Poesía barata y pensamientos al azar

—Hermano mío, ¡te lo ruego!... No me mates, haré cualquier cosa que me pidas.

Él alzó la espada sobre su cabeza y esperó, un latido, dos. Quería hacerlo, tenía esa necesidad por la venganza en su corazón, junto al dolor por su horrible traición. Su propia hermana, su gemela, su otra mitad, la mujer con la que compartió el vientre, sus alegrías, sus pesares, la que solía saber exactamente lo que pensaba. La que pensaba que era su confidente.

¡Cómo dolía saberse un tonto por depositar su confianza en ella de esa manera! 

Había creído que un secreto como aquel que acomplejaba su alma y la hacía gritar de alegría y de terror podía morir en los labios de ella, en cambio, lo había usado para hacer trizas su corazón. 

Los brazos le temblaron un poco y la espada cayó bajo su propio peso, llegando a tocar la nuca de la mujer por milímetros antes de que recobrara la fuerza y lograra detenerla. Ella sollozó, y un río pequeño de sangre salió de su nuca y bajó por sus clavículas, manchando el cuello de su vestido blanco, tiñéndolo con el precio de la casi tragedia. 

Él tiró la espada a un lado, el sonido del metal reverberando contra la piedra del suelo del castillo, y se arrodilló a su lado mientras ella seguía dejando caer lágrimas en su regazo y se negaba a mirarlo. 

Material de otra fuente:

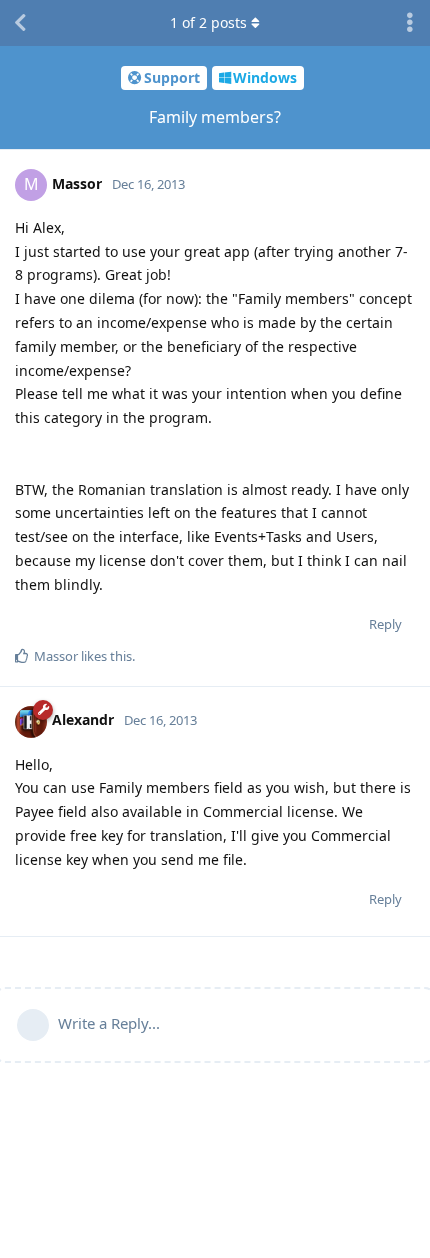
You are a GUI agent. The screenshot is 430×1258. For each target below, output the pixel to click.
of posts (208, 22)
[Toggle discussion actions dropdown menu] (410, 23)
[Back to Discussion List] (20, 23)
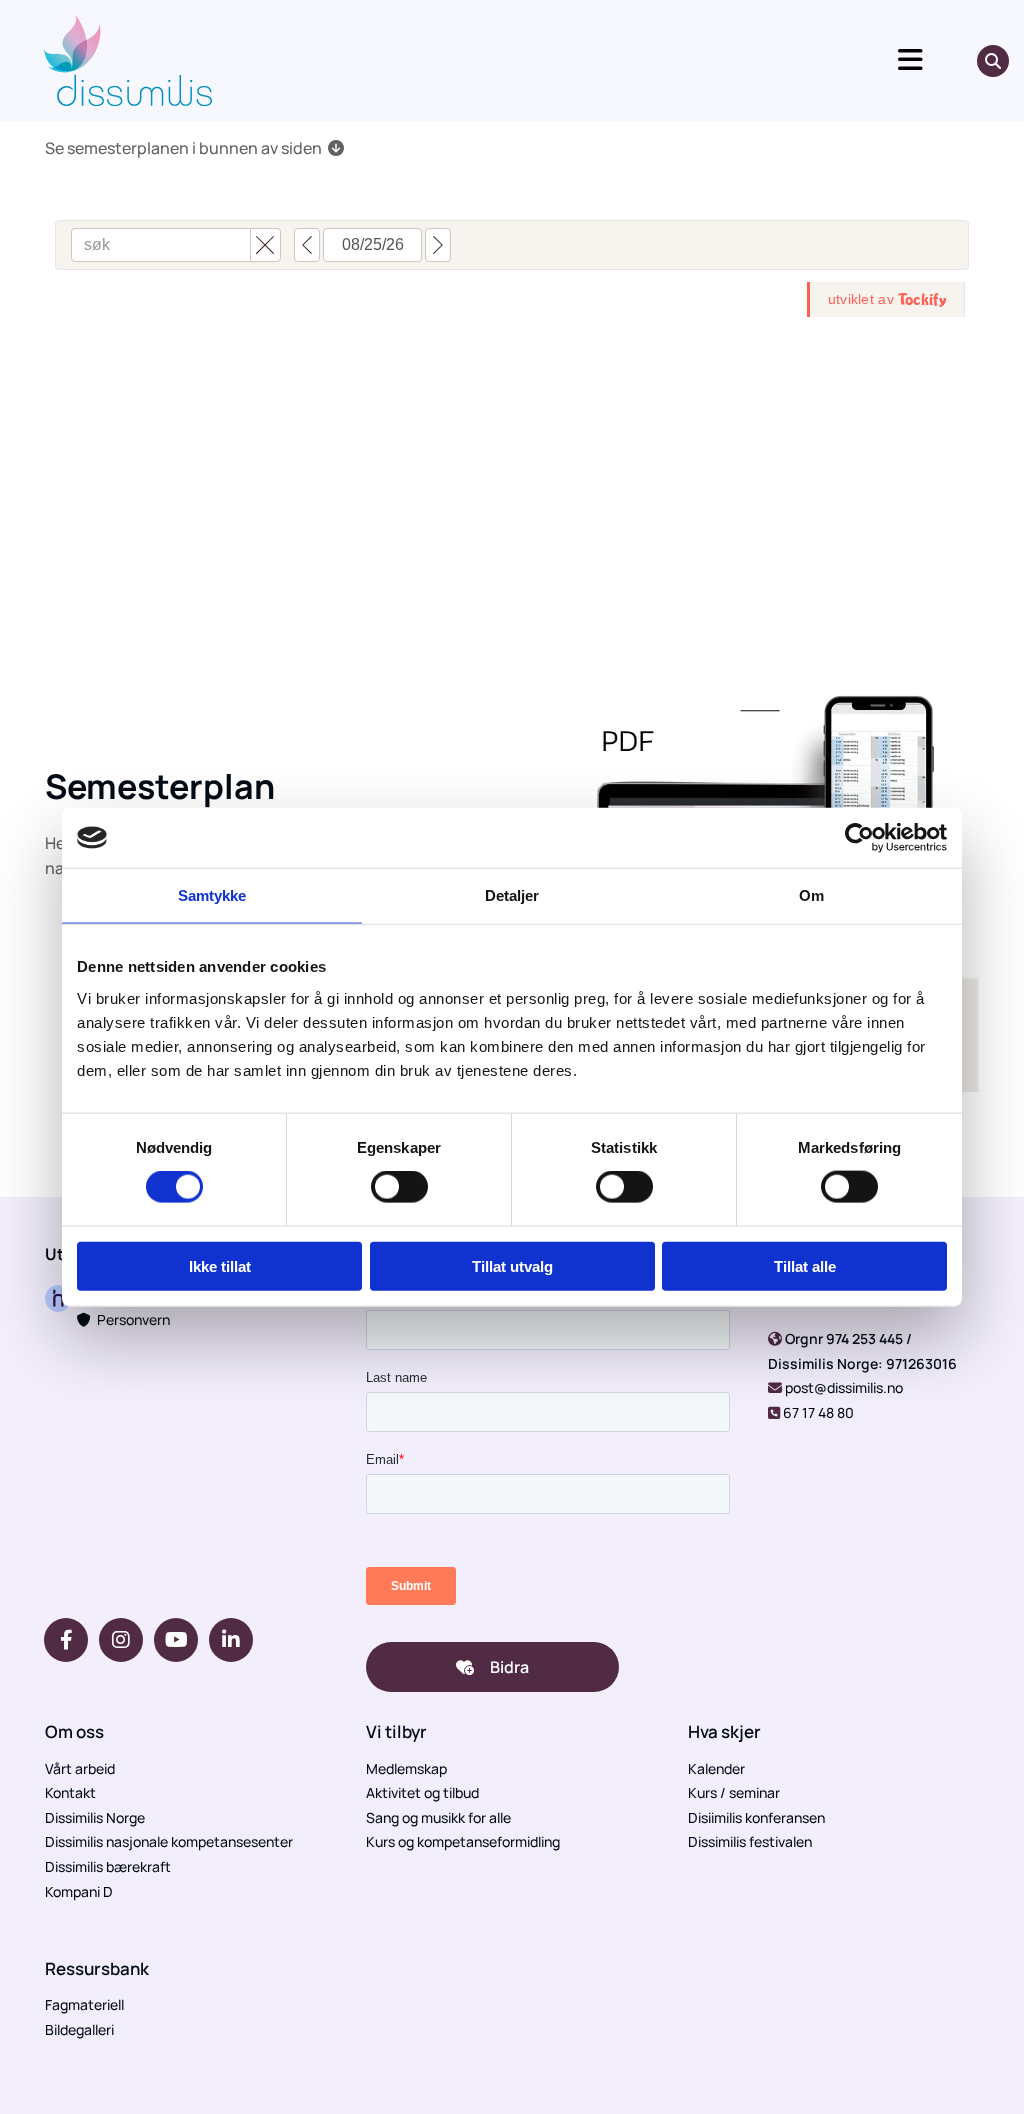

—Dulce hermana…—susurró él, mirándose las manos—. Semejante traición a mí y aun así soy incapaz de matarte. No sé si soy un tonto o si mi alma aun te reconoce como parte mía —él alzó la cabeza y la observó llorar desconsolada—. Escucha esto, mujer, nuestra sangre nos unió desde un principio, pero la que hiciste derramar con tus acciones nos separó. De aquí en adelante, seremos extraños. Partiré del reino y le rogaré a Muran cada día para que te muestre el mismo dolor que me provocaste, para que pierdas, no una, sino varias personas a las que ames. Te lo juro, conocerás la gloria de amar y sentirte amada y la perderás una y otra vez porque yo te maldigo el día de hoy. 

Un trueno retumbó en la distancia y gotas de agua arremetieron con la piedra exterior del castillo mientras el olor a tierra mojada inundaba sus narices. Afuera, el cielo se había transformado de azul vibrante a un gris triste a la par que la tormenta arreciaba. 

El hombre observó una última vez a su hermana, la primera mujer a la que amó y la primera a la que odió, antes de levantarse y darle la espalda. 

—Dile a tu esposo que puede quedarse con mi título de Marqués de Palermo —anunció él, alejándose de todo lo que alguna vez conoció—. Yo ya estoy muerto. 

Trató de negarse a creer que las lágrimas eran por algo más que el luto de haber perdido al primer hombre que había amado, pero lo cierto, era que ese día no sólo había muerto él. 

Del último Marqués de Palermo no se supo nada más después del día que desapareció, el mismo en el que un viajero extranjero que se creía era un concejero de Talamyr, gobernante de Istes, fue colgado en la horca bajo la premisa que era un traidor a la causa de Witerra. 

La Casa de Palermo quedó sin heredero, pues la hermana del Marqués se negó a firmar los Acuerdos de Traspaso, murió muchas lunas después, sin hijos y en completa soledad. 

Dicen que desde ese día, cada vez que hay una tormenta es la respuesta de la Diosa Muran al Marqués y el alma traicionada de un hombre o mujer es vengada.